#### Short exercise
Put the lines of the records below into a numbered list, skipping any blank lines and omitting the pictures.
• • • • • • •
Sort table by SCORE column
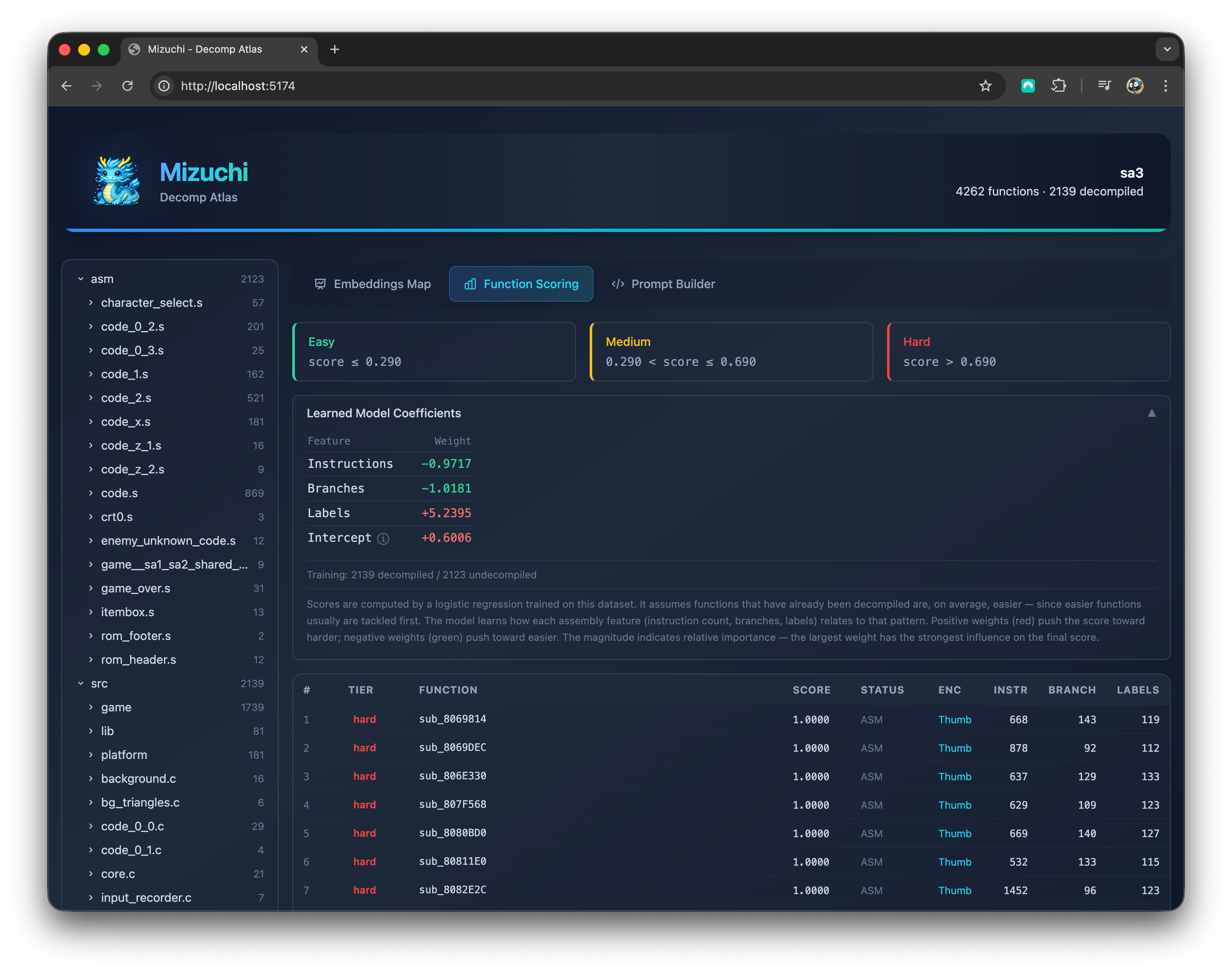 [x=811, y=690]
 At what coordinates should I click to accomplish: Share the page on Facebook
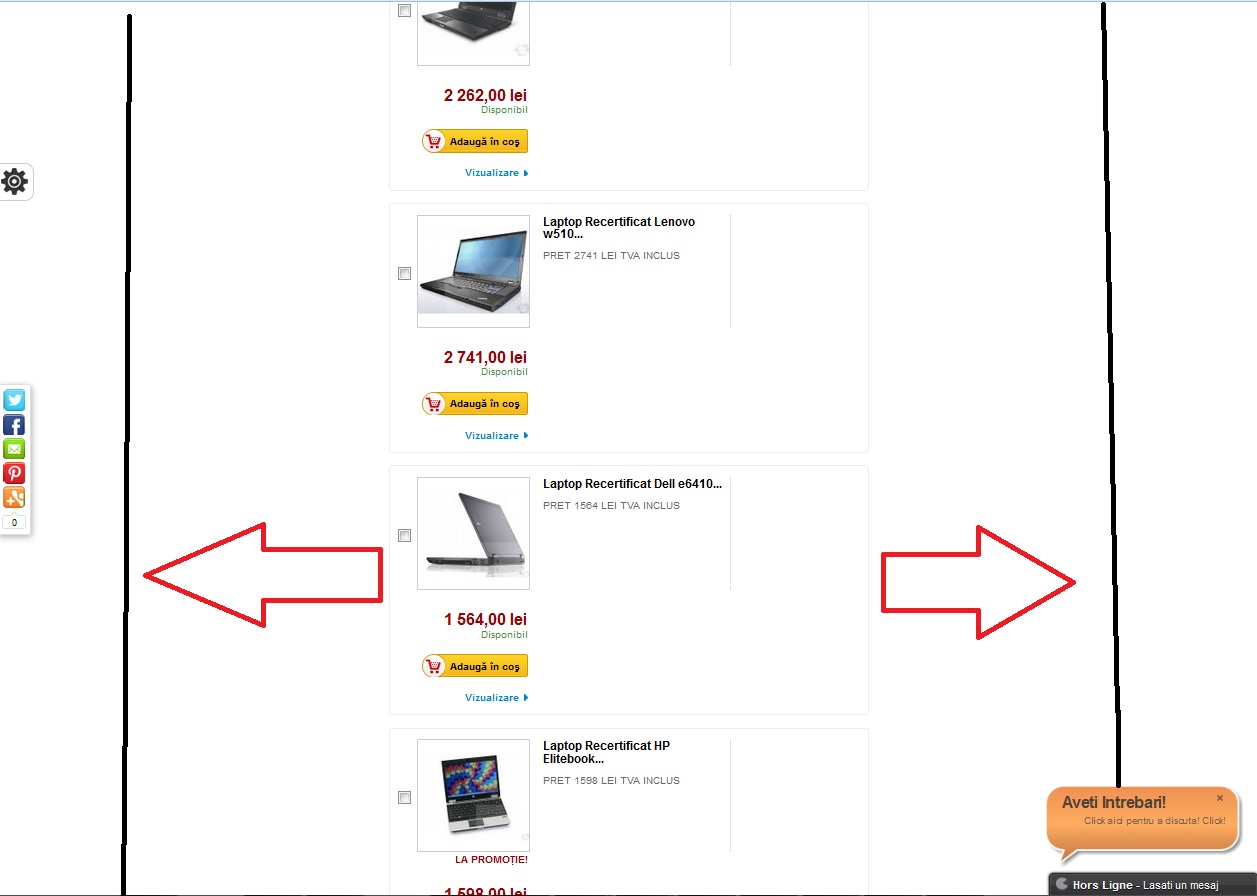[x=14, y=425]
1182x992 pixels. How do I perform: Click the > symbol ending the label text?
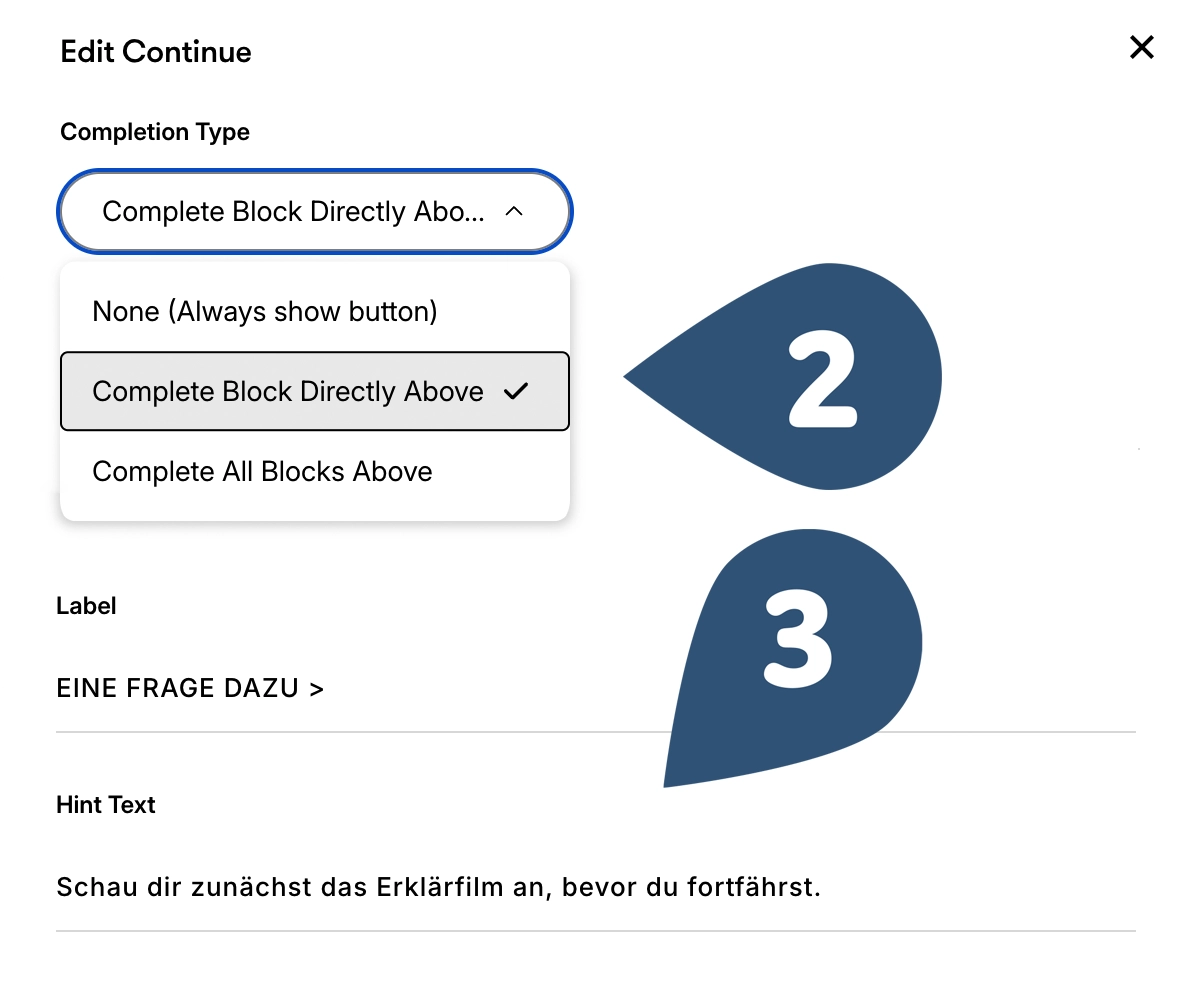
• • • • • • •
#### Result
1. Sort table by SCORE column
2.  [x=811, y=690]
3.  At what coordinates should I click to accomplish: Share the page on Facebook
4. [x=14, y=425]
5. 1182x992 pixels. How do I perform: Click the > symbol ending the label text?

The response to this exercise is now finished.